Приложение к Богу мерки, пригодной для одного лишь че­ловека, — реликт языческого («еллинского») мировоззрения, и для Ивана Карамазова, отвергающего Бога, — это логичес­кий тупик на его пути.

Бог пребывает в вечности, и, не зная ее законов, мы должны свободным волеизъявлением (не для того ли и дарована нам сво­бода?) приять веру в их надмирность. Пути Создателя непости­жимы рациональным образом, но только на уровне веры. Это тайна, та тайна, о которой говорил Макар Иванович Долгору­кий и которую окончательно обозначил старец Зосима: «На земле же воистину мы как бы блуждаем, и не было бы драгоценного Христова образа перед нами, то погибли бы мы и заблудились совсем, как род человеческий перед потопом. Многое на земле от нас скрыто, но взамен того даровано нам тайное сокровенное ощущение живой связи нашей с миром иным, с миром горним и высшим, да и корни наших мыслей и чувств не здесь, а в мирах иных. Вот почему и говорят философы, что сущности вещей нельзя постичь на земле. Бог взял семена из миров иных и посеял на сей земле и взрастил сад Свой, и взошло все, что могло взой­ти, но взращенное живет и живо лишь чувством соприкоснове­ния своего таинственным мирам иным; если ослабевает или унич­тожается в тебе сие чувство, то умирает и взращенное в тебе. Тогда станешь к жизни равнодушен и даже возненавидишь ее».

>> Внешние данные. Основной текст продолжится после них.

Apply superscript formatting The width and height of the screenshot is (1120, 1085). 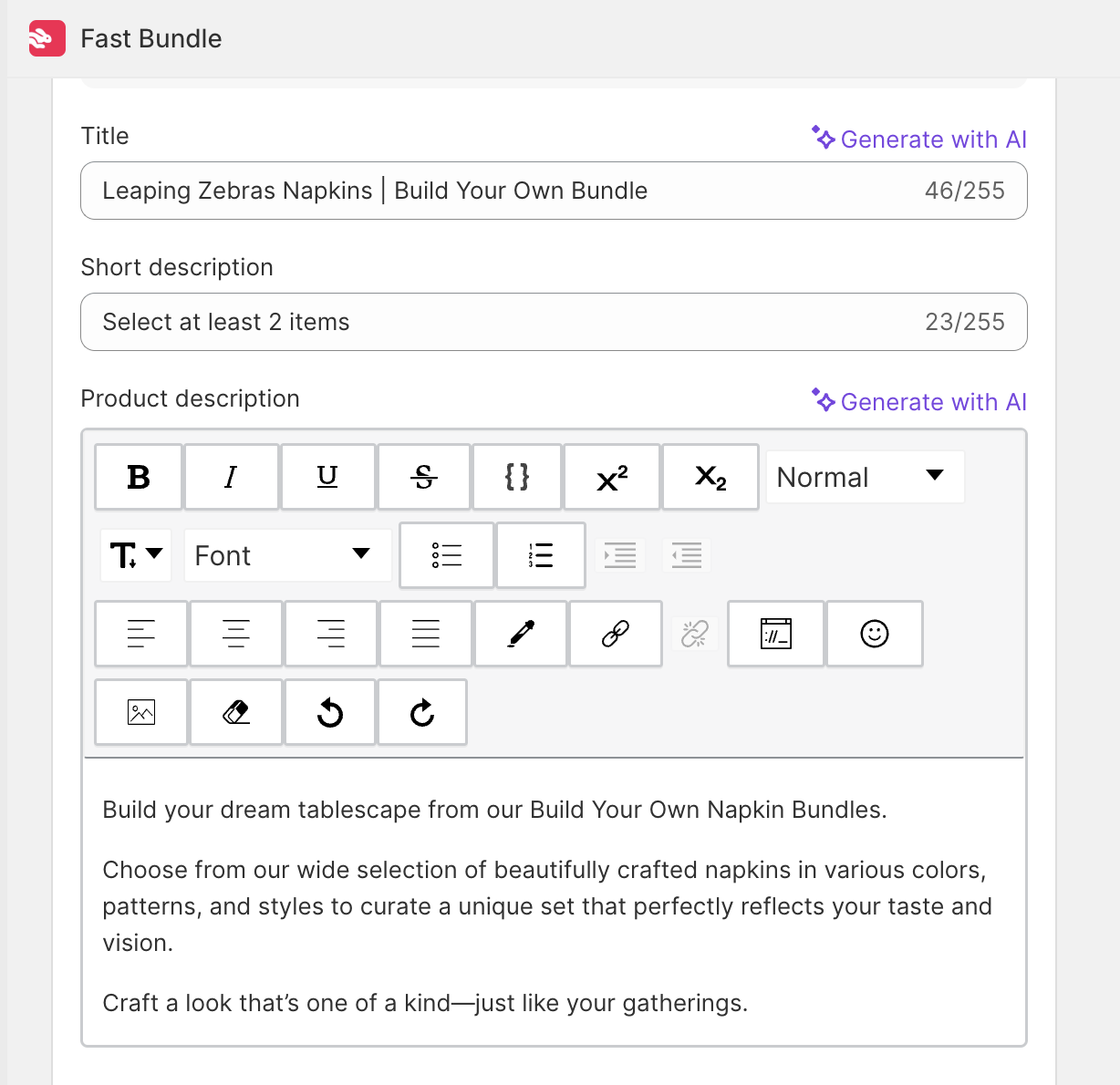[x=612, y=477]
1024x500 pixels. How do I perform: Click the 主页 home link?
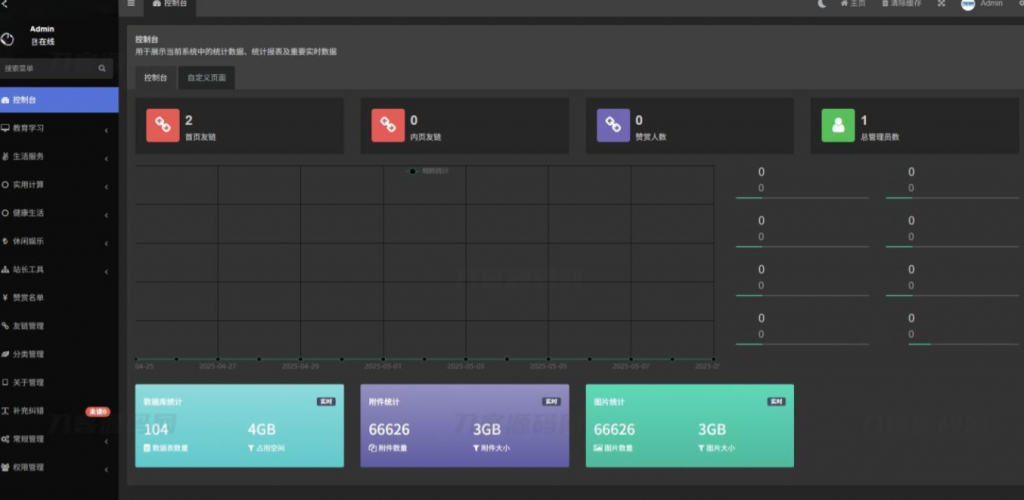coord(853,4)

В этих словах старца и разъяснение судьбы Ивана: он от­верг тайну — и возненавидел жизнь, как бы ни старался уве­рить себя в любви к ней. Смердяков, не имеющий Ивановой иезуитской изворотливости ума, обнаружил таящееся в душе Ивана откровение.

Достоевский проясняет истину, противополагая и сопостав­ляя суждения старца с утверждениями его антагониста, Инк­визитора. Писатель обнаруживает парадокс: одна и та же мысль, которая в устах святого несет в себе высшую правду, у его оппонента оборачивается абсолютной ложью.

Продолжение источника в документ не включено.